*** Opening of Given records ***

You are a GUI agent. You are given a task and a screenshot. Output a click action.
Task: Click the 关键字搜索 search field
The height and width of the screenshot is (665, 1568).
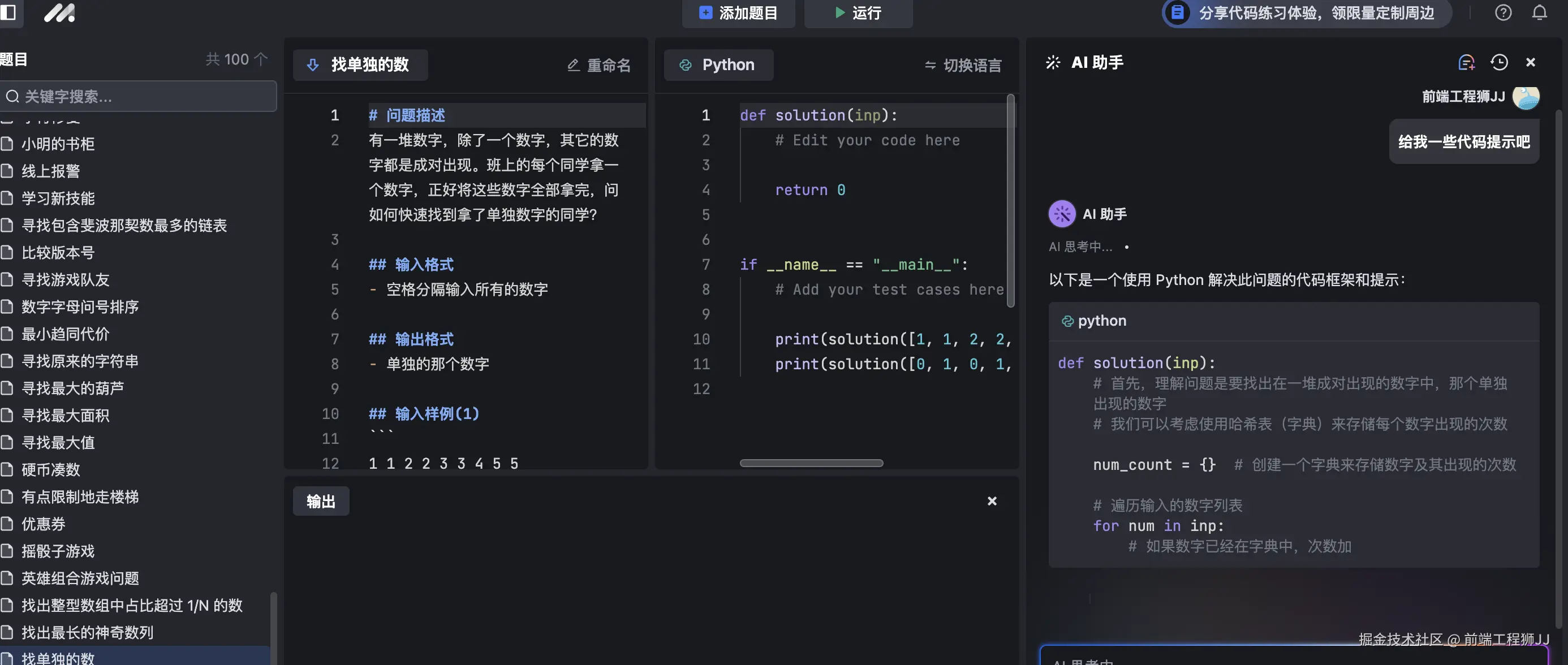pyautogui.click(x=138, y=96)
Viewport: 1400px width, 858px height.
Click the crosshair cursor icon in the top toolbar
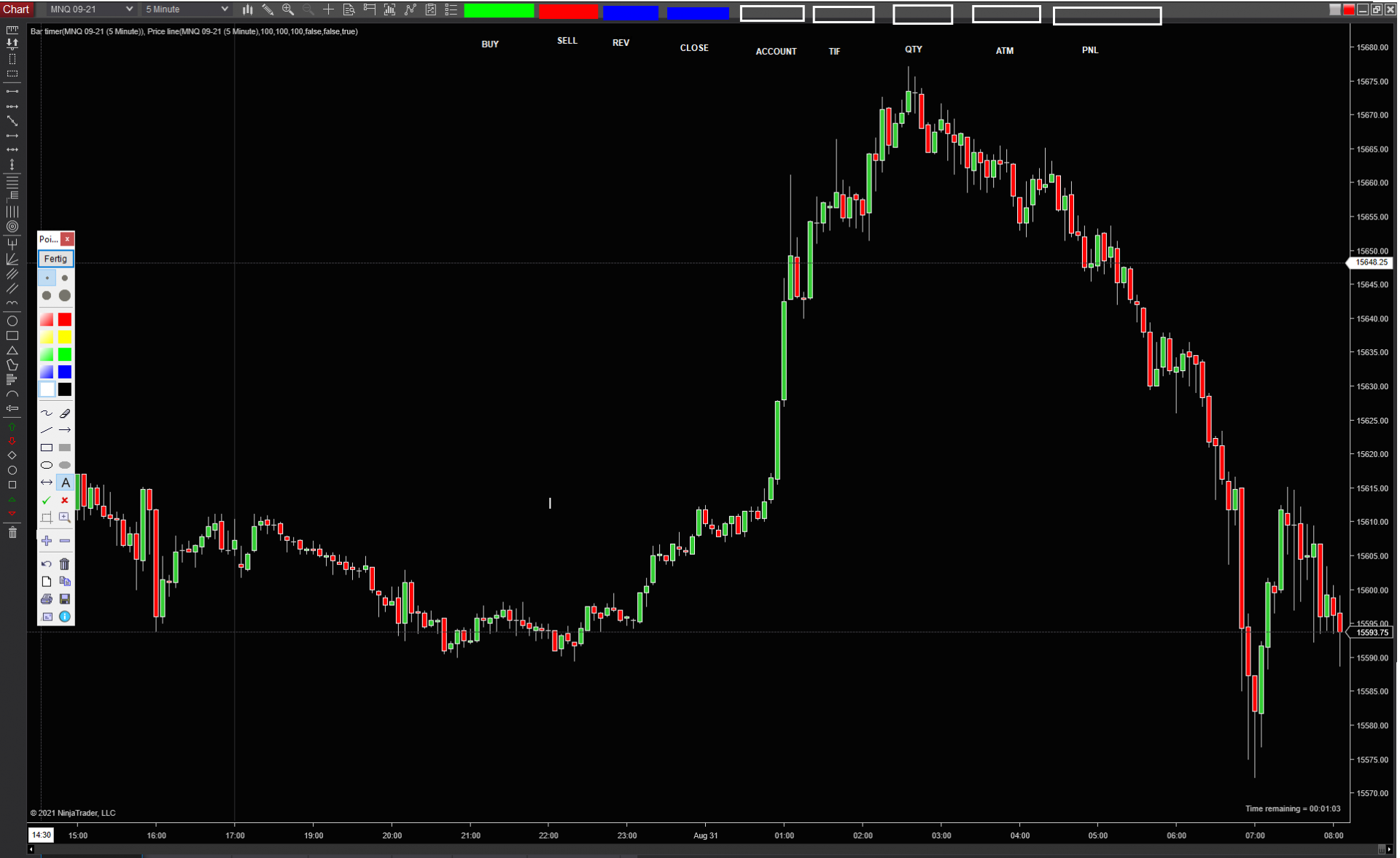328,9
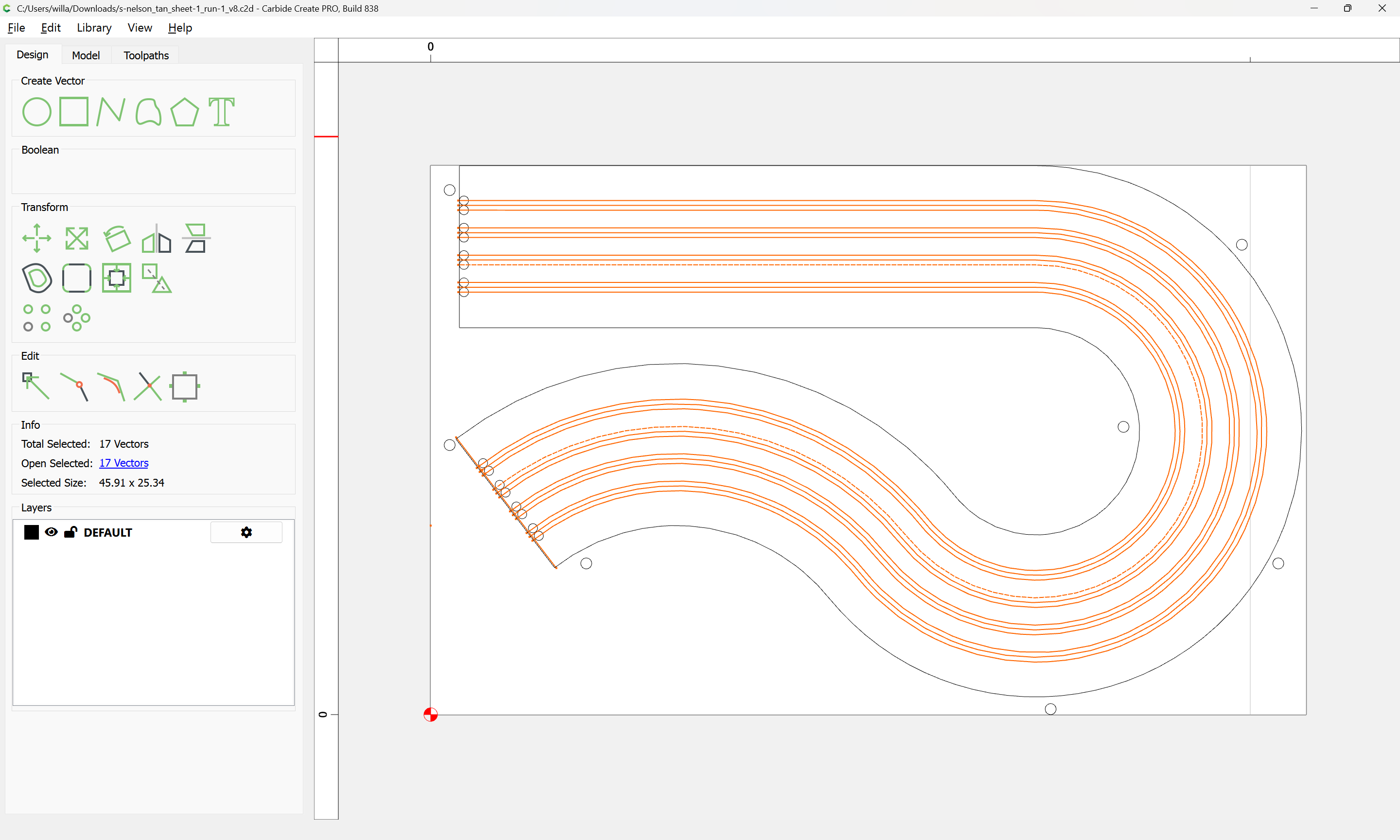Click the 17 Vectors open selected link
The image size is (1400, 840).
123,463
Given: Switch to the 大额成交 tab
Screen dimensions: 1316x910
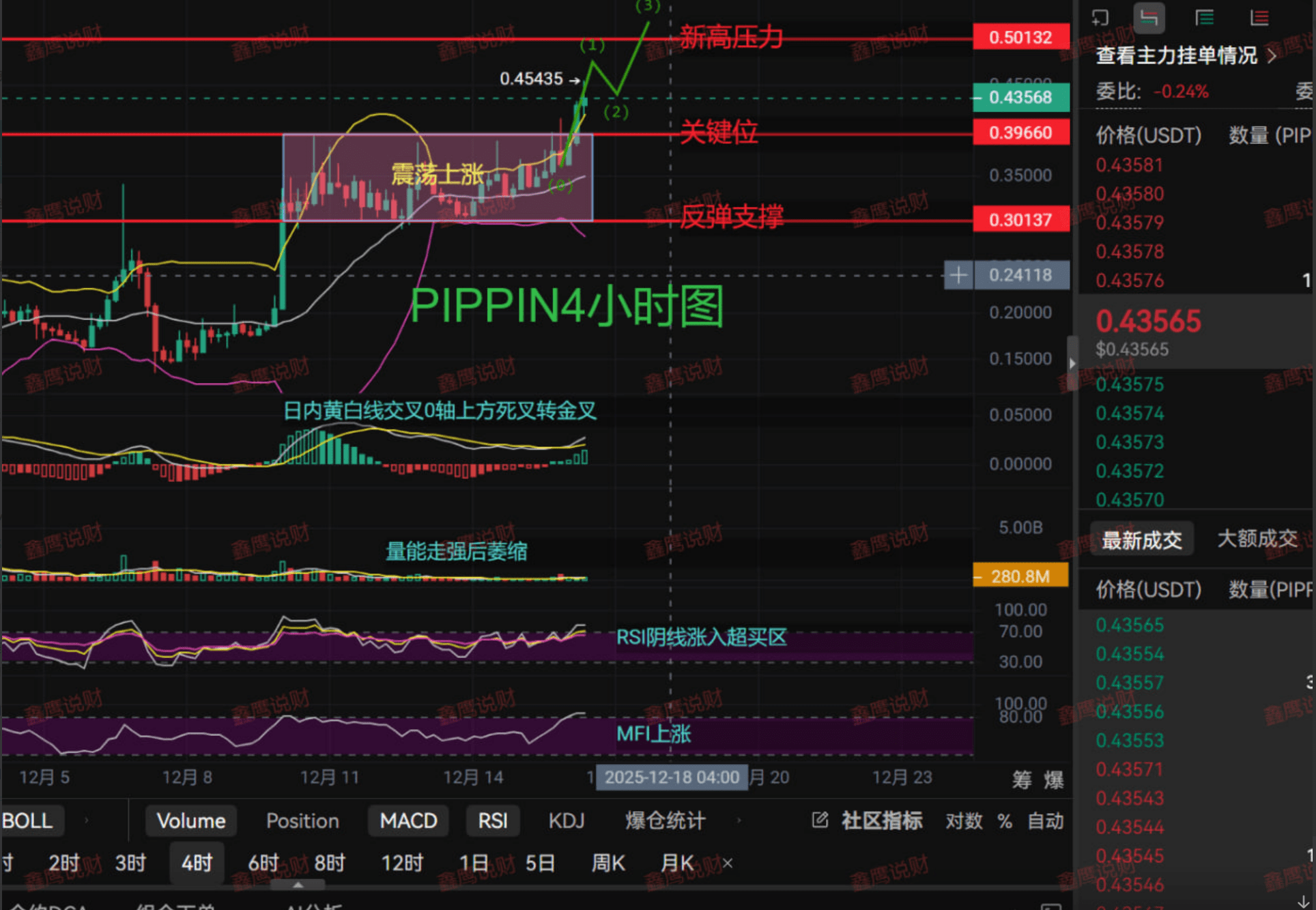Looking at the screenshot, I should pos(1257,539).
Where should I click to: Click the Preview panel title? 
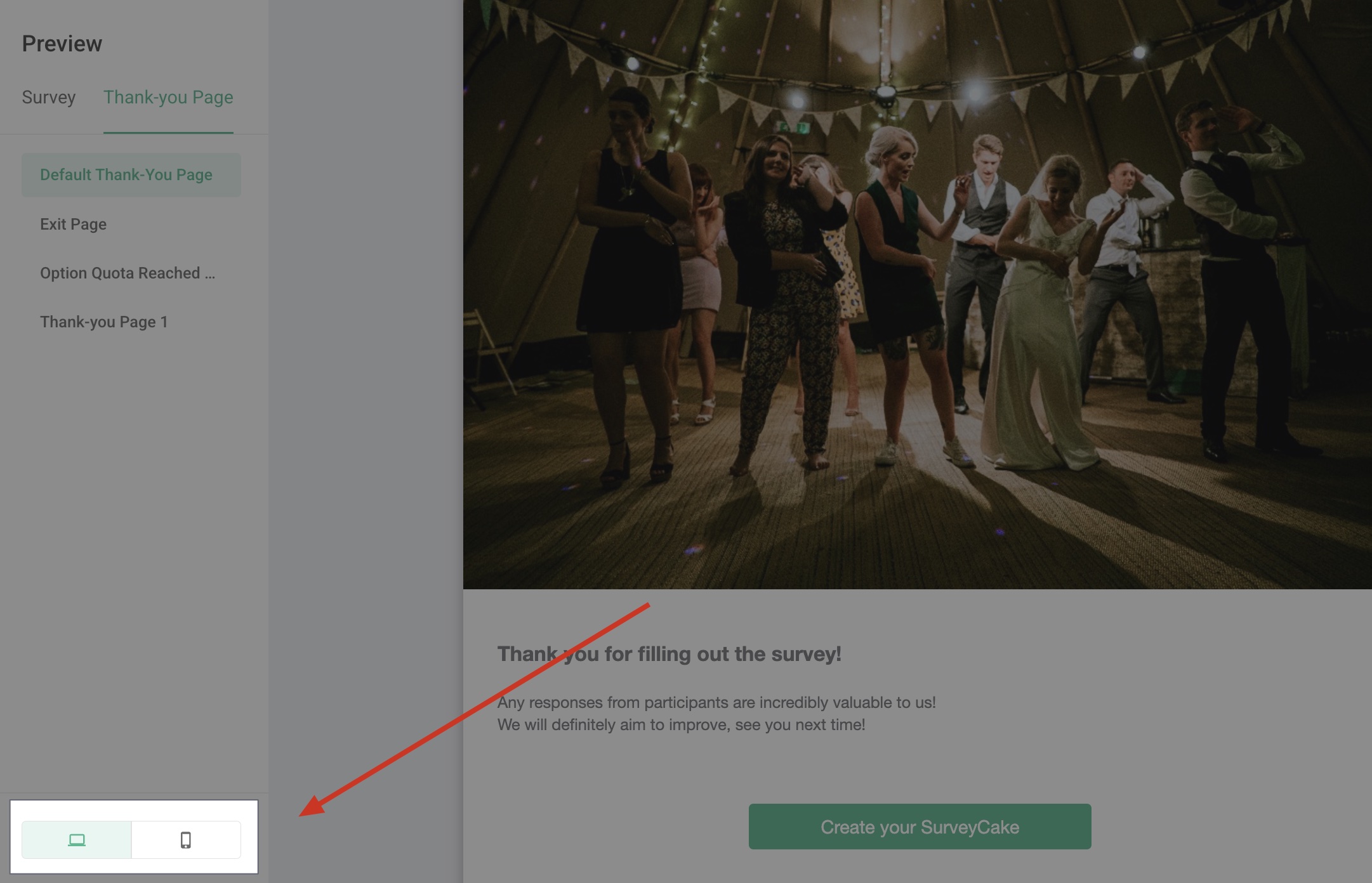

*** Close of Given records ***

| Work task |
Print the records exactly and omit all pictures.

| Result |
You are a GUI agent. You are given a task and a screenshot. Output a click action.
Task: Click the 关键字搜索 search field
The height and width of the screenshot is (665, 1568).
pyautogui.click(x=138, y=96)
Viewport: 1400px width, 858px height.
Click the crosshair cursor icon in the top toolbar
328,9
Click the 17 Vectors open selected link
The image size is (1400, 840).
123,463
Given: Switch to the 大额成交 tab
Screen dimensions: 1316x910
Looking at the screenshot, I should pos(1257,539).
Where should I click to: Click the Preview panel title? 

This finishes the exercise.